Grupo Safra compra 'Torre do Pepino' em Londres por R$ 3 bi

Grupo Safra compra 'Torre do Pepino' em Londres por R$ 3 bi

Um dos ícones da arquitetura contemporânea e marco de Londres é agora de propriedade de um grupo brasileiro

Jamil Chade, O Estado de S. Paulo

10 de novembro de 2014 | 09h34


GENEBRA - Um dos ícones da arquitetura contemporânea e marco de Londres é agora de propriedade de um grupo brasileiro. O Grupo Safra anunciou um acordo para a compra da propriedade 30 St Mary Axe, a segunda maior torre na City de Londres com 180 metros de altura e inaugurada em 2004.  

Se oficialmente o acordo não teve seu valor revelado, o jornal Financial Times revela que a compra superou a marca de 726 milhões de libras esterlinas, quase R$ 3 bilhões. 

Para arquitetos, trata-se de um dos principais destaques do urbanismo mundial contemporâneo e uma das principais obras do arquiteto Norman Foster.
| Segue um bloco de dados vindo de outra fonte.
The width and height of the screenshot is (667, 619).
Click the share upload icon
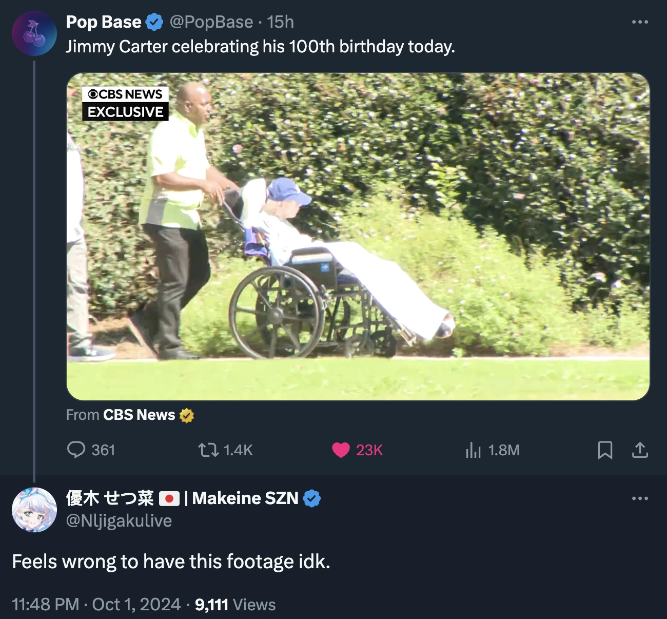pyautogui.click(x=640, y=450)
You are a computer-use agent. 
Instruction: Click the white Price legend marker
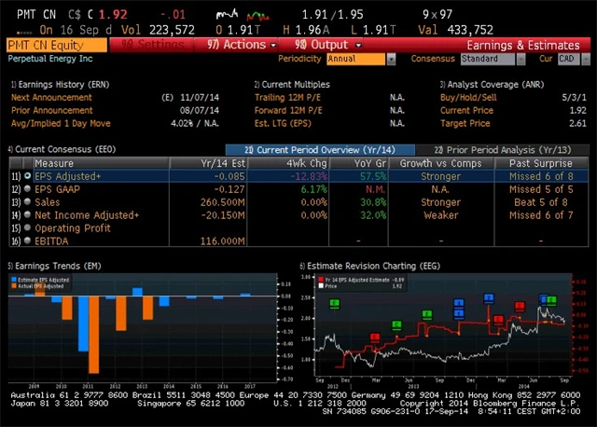coord(321,284)
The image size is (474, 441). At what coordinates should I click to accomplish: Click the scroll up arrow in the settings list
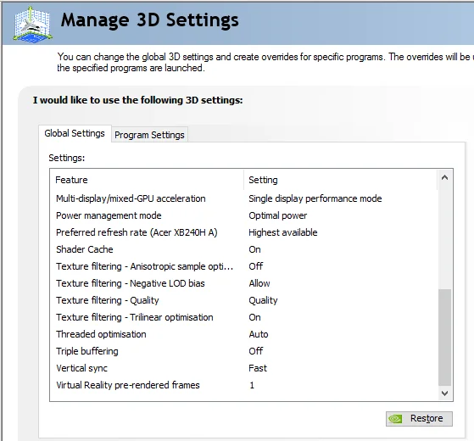pos(444,178)
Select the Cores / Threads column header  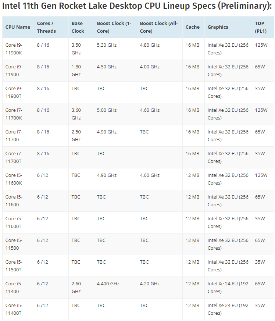click(x=46, y=27)
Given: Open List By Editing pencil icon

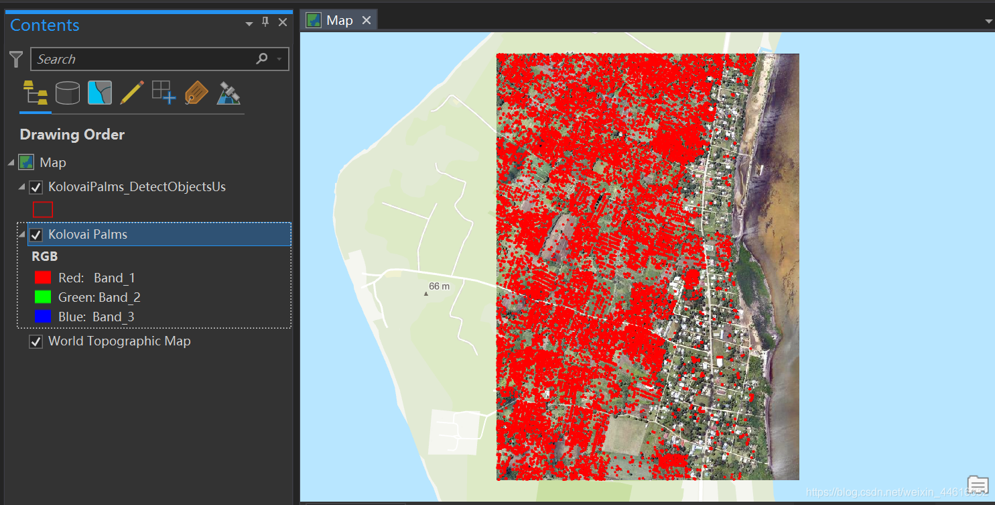Looking at the screenshot, I should 132,93.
O prédio, conhecido como The Gherkin, ou 'Torre do Pepino', por causa do seu formato, conta com mais de 50 mil metros quadrados de espaço e hoje é sede de empresas como a Swiss Re e Kirkland & Ellis. 
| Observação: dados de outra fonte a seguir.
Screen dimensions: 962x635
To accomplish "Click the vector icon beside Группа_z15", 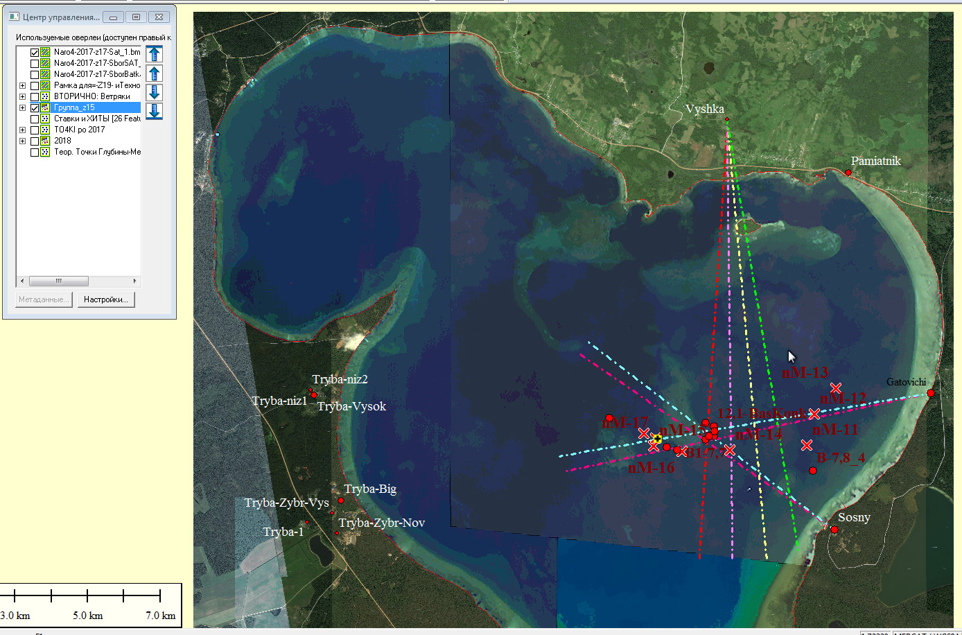I will 45,107.
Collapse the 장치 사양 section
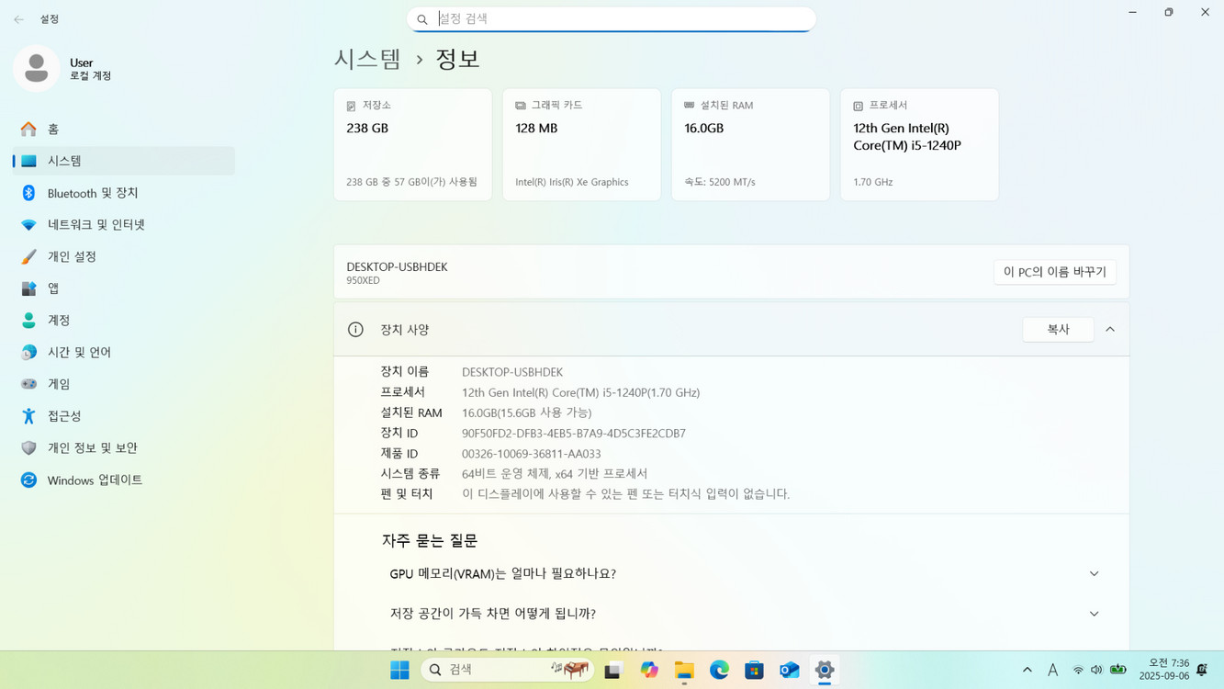 [x=1110, y=329]
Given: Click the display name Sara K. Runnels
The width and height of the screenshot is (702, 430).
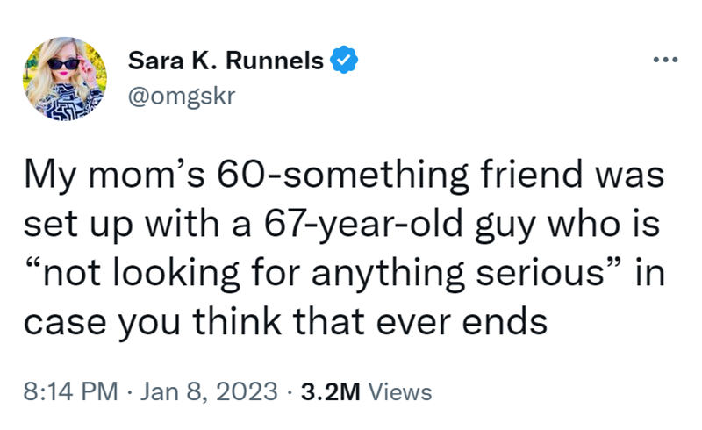Looking at the screenshot, I should [x=227, y=61].
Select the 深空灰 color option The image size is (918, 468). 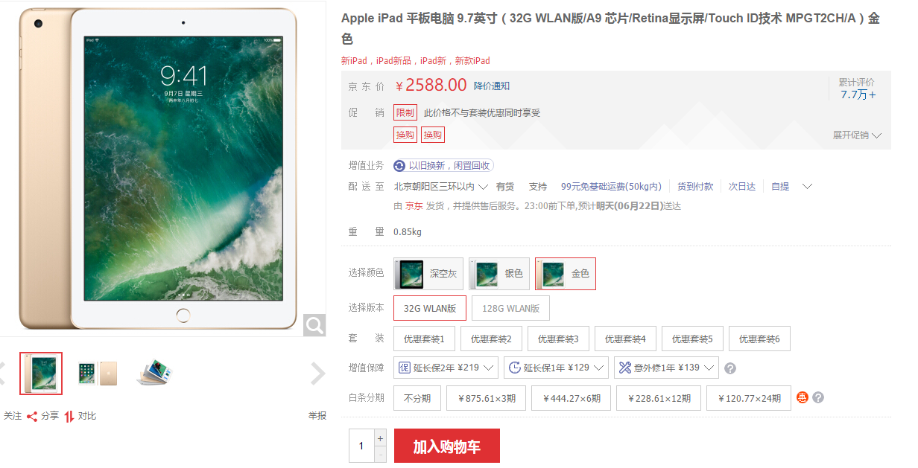(x=428, y=274)
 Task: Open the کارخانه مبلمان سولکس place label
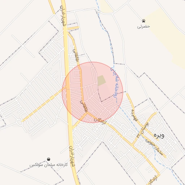pyautogui.click(x=48, y=165)
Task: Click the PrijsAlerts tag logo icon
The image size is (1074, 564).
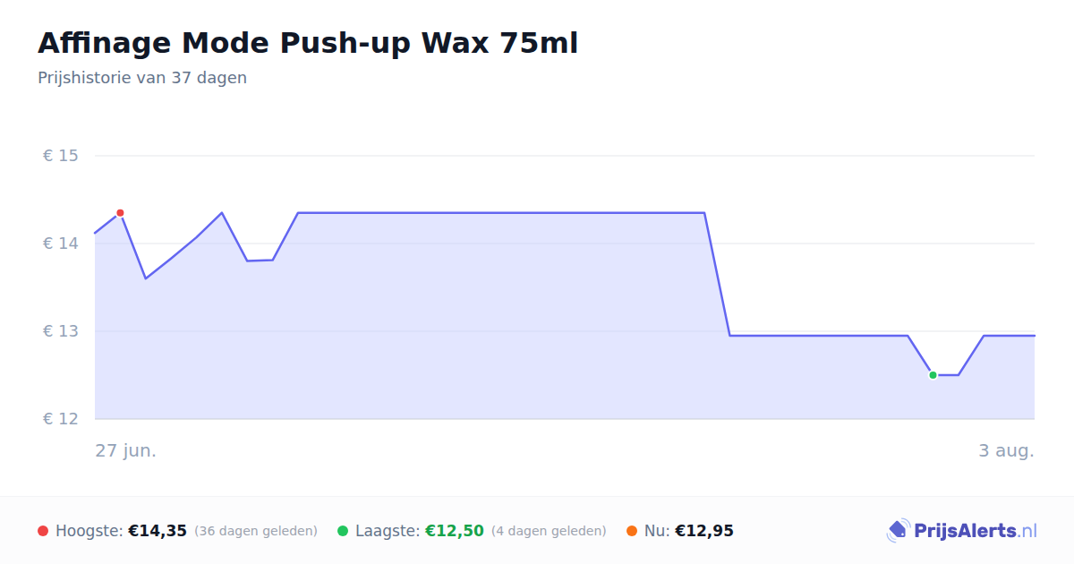Action: [x=898, y=531]
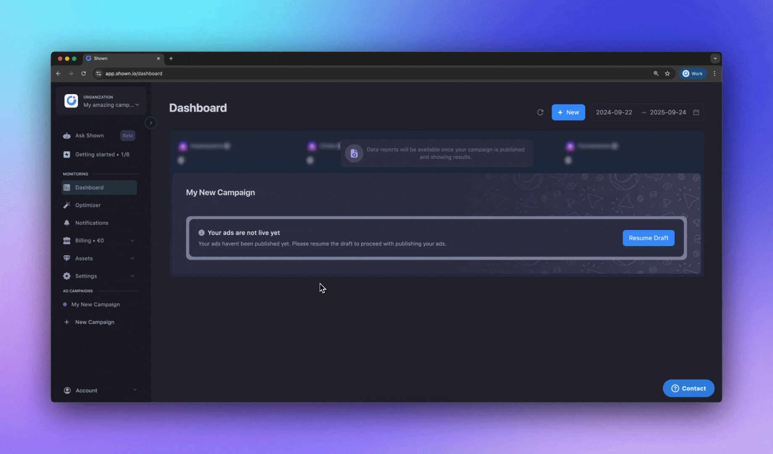This screenshot has width=773, height=454.
Task: Open Notifications bell icon in sidebar
Action: pos(67,223)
"A aquisição é consistente com nossa estratégia imobiliária de investir em propriedades que são verdadeiramente especiais - nas melhores localidades das grandes cidades", indicou o Grupo Safra, em um comunicado. 

"Apesar de ter apenas dez anos, o prédio já um ícone de Londres e é diferente de outros no mercado, com um excelente potencial de crescimento de valor", indicou. "Pretendemos fazer o prédio ainda melhor e mais desejado por meio de uma propriedade ativa que vai levar a uma série de fortalecimentos que iräo beneficiar os locatários", indicou a declaração do grupo liderado por Joseph Safra, cuja fortuna chegaria a US$ 12,2 bilhões. 

O Grupo Safra foi uma das 200 empresas e bancos a fazerem propostas pelo edifício. Entre 2006 e 2007, um fundo administrado pela alemã IVG Immobilien AG e a Evans Randall Ltd. compraram o prédio da Swiss Re Ltd. por 600 milhões de libras, no auge do boom imobiliário na Europa. 

Mas os proprietários entraram em default em relação a mais de 390 milhões de libras esterlinas que tomaram emprestados de bancos alemães para comprar o edifício londrino. As empresas foram duramente atingidas pela crise financeira internacional a partir de 2008 e contrataram a Deloitte LLP para vender o prédio. 

Das mais de 200 ofertas que receberam, os vendedores optaram pelo projeto do Grupo Safra, que administra ativos de mais de US$ 200 bilhões pelo mundo e vem expandindo a compra de bancos e atividades em diferentes continentes.